═══ Data supplied
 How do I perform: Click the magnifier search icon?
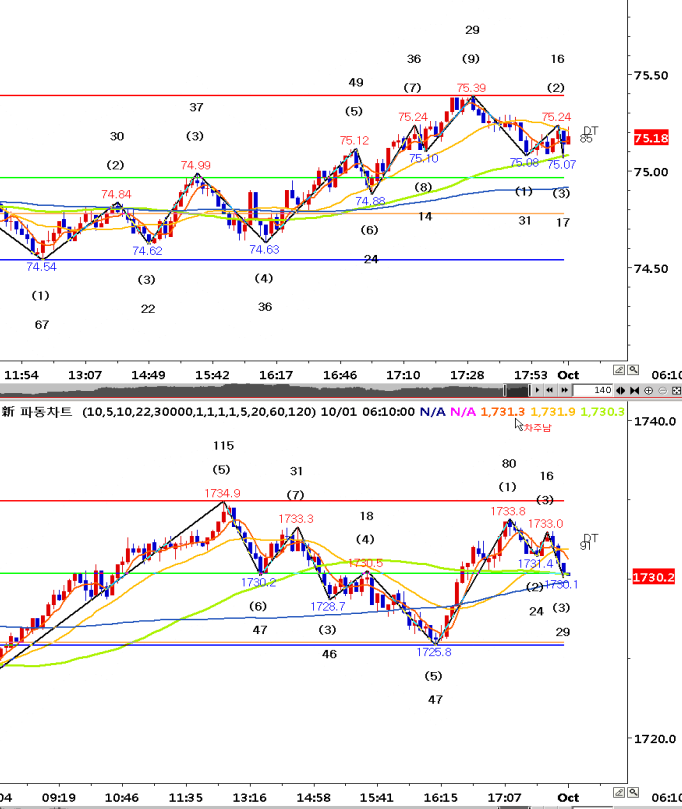tap(633, 370)
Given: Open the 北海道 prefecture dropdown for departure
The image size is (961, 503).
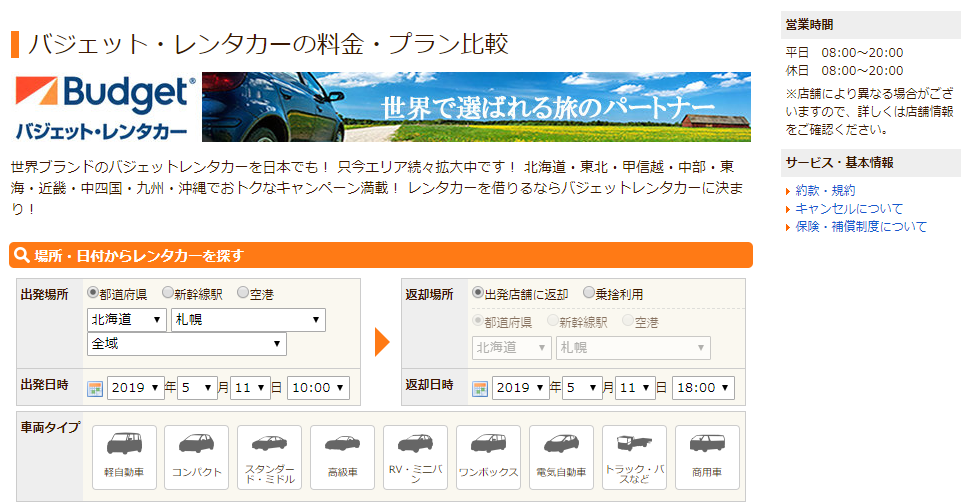Looking at the screenshot, I should click(x=127, y=320).

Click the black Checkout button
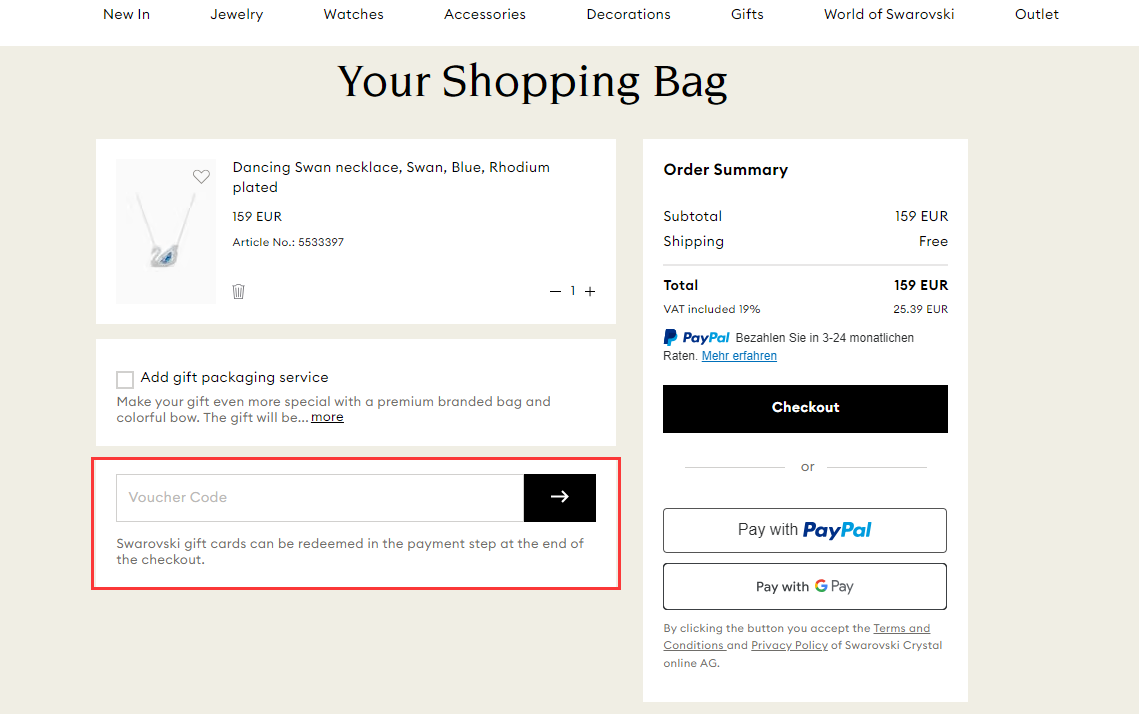pos(805,408)
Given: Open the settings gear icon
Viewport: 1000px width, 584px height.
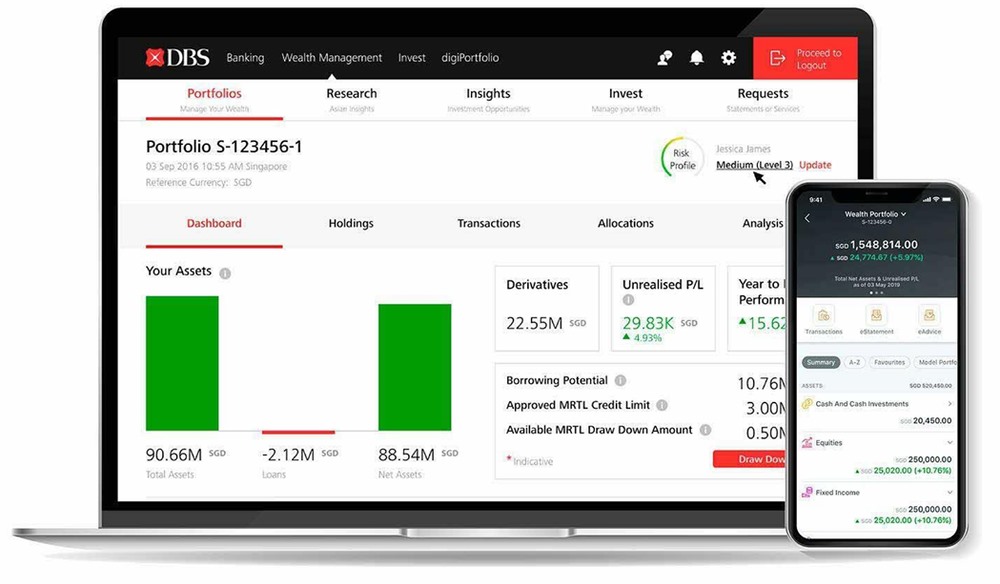Looking at the screenshot, I should (729, 58).
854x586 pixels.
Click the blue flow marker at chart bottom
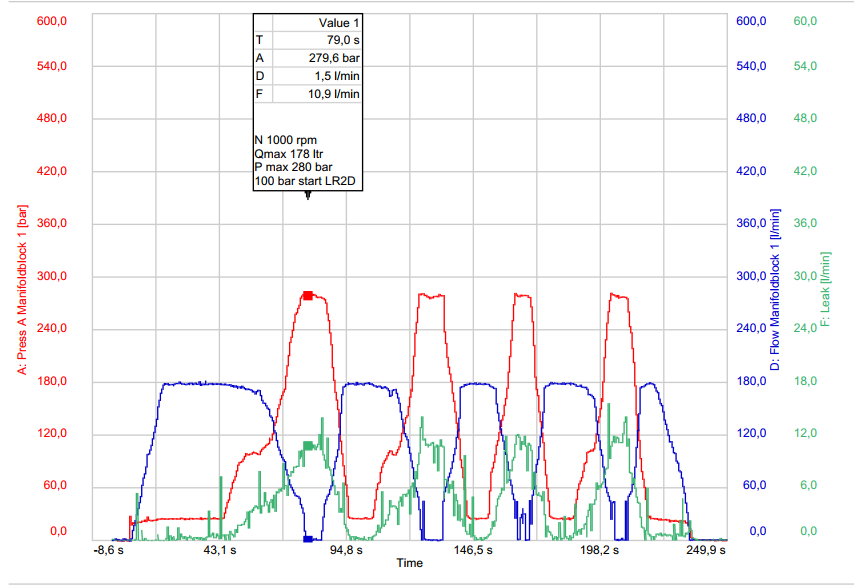coord(308,539)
══════
- _Task description_:
Work out how many lines in the data include "Open". Answer with the number only.

- _Output below_:
2